- INSTRUCTIONS FOR THE TASK
Rewrite every line of the listing below as a numbered list, skipping blank lines and leaving out the pictures.

------------

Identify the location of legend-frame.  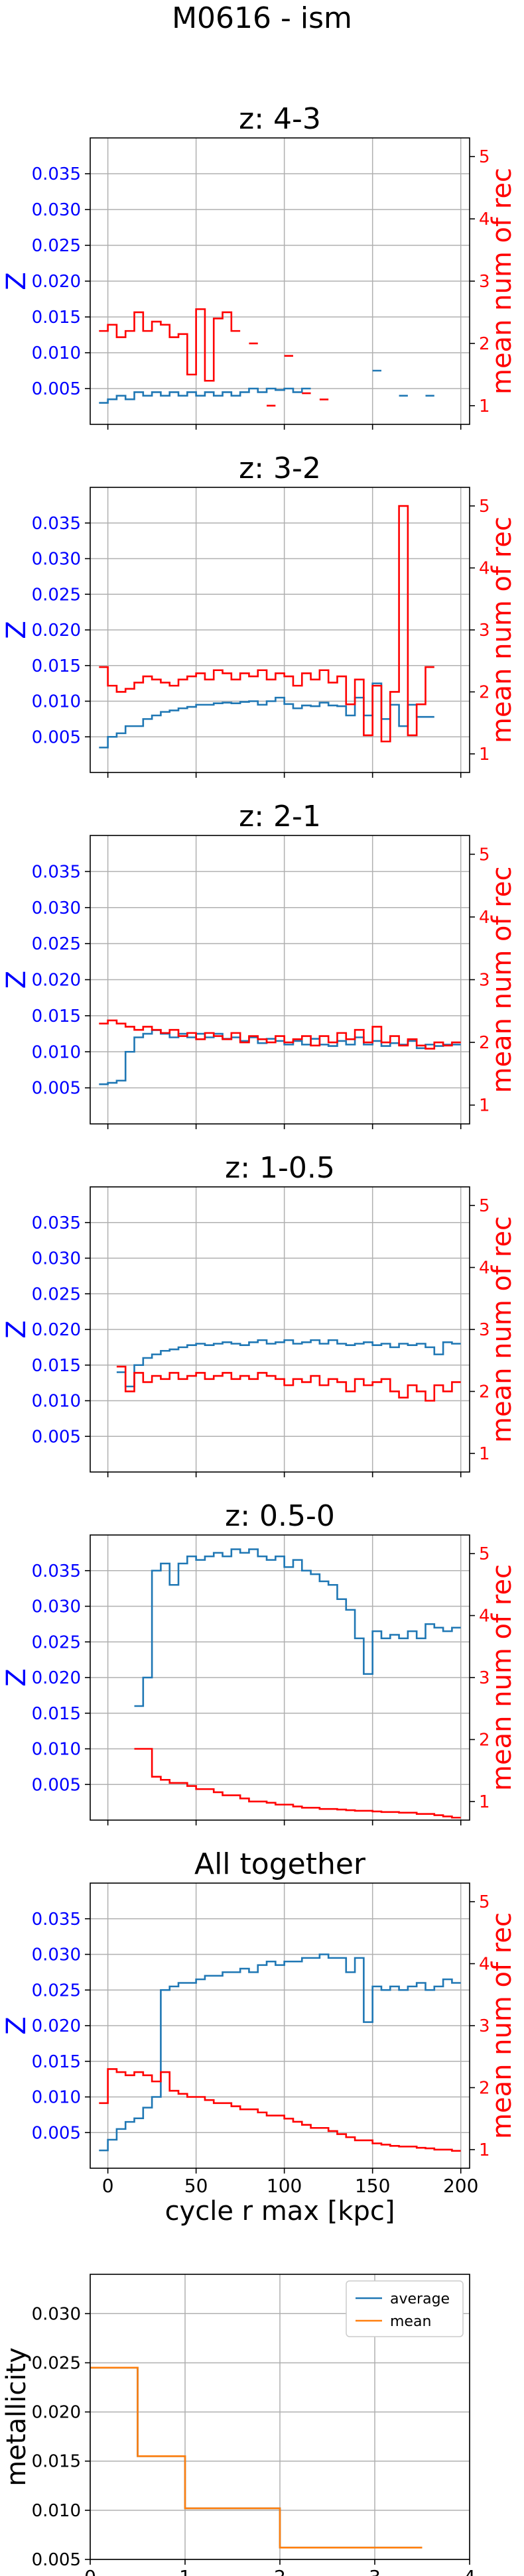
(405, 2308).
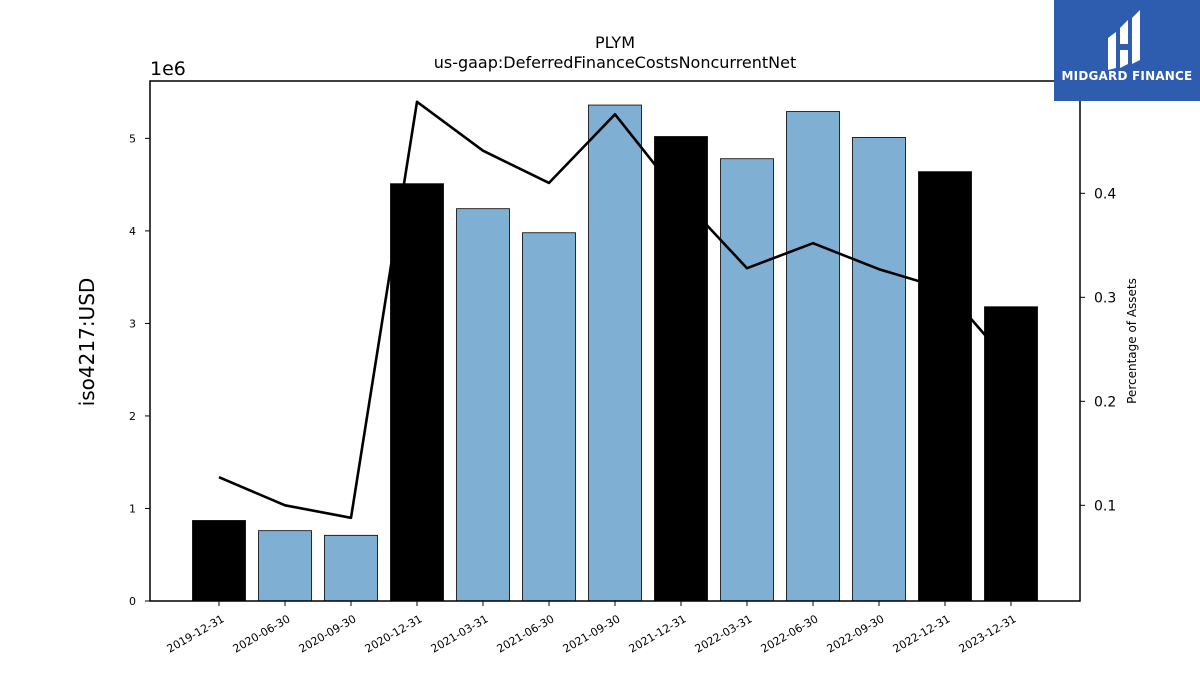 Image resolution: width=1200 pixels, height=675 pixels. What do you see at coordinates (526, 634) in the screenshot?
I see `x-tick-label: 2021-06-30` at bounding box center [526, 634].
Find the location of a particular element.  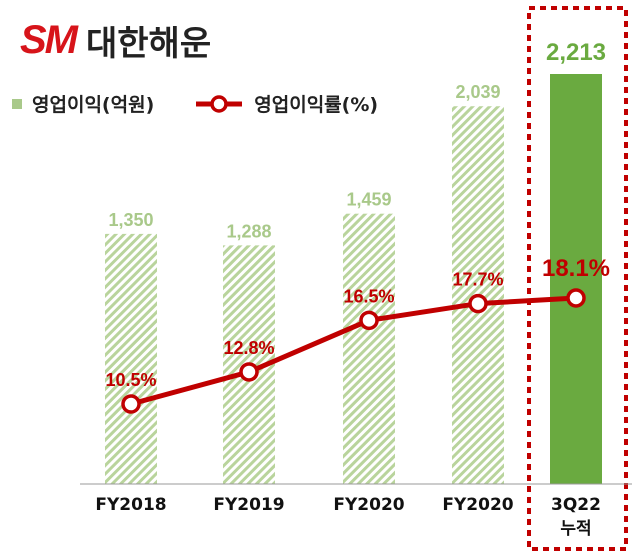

------------

- WRITTEN RESPONSE
1. Identify the location of legend-frame.  
2. (405, 2308).
3.  Image resolution: width=1200 pixels, height=675 pixels. What do you see at coordinates (526, 634) in the screenshot?
4. I see `x-tick-label: 2021-06-30` at bounding box center [526, 634].
5. Find the location of a particular element.  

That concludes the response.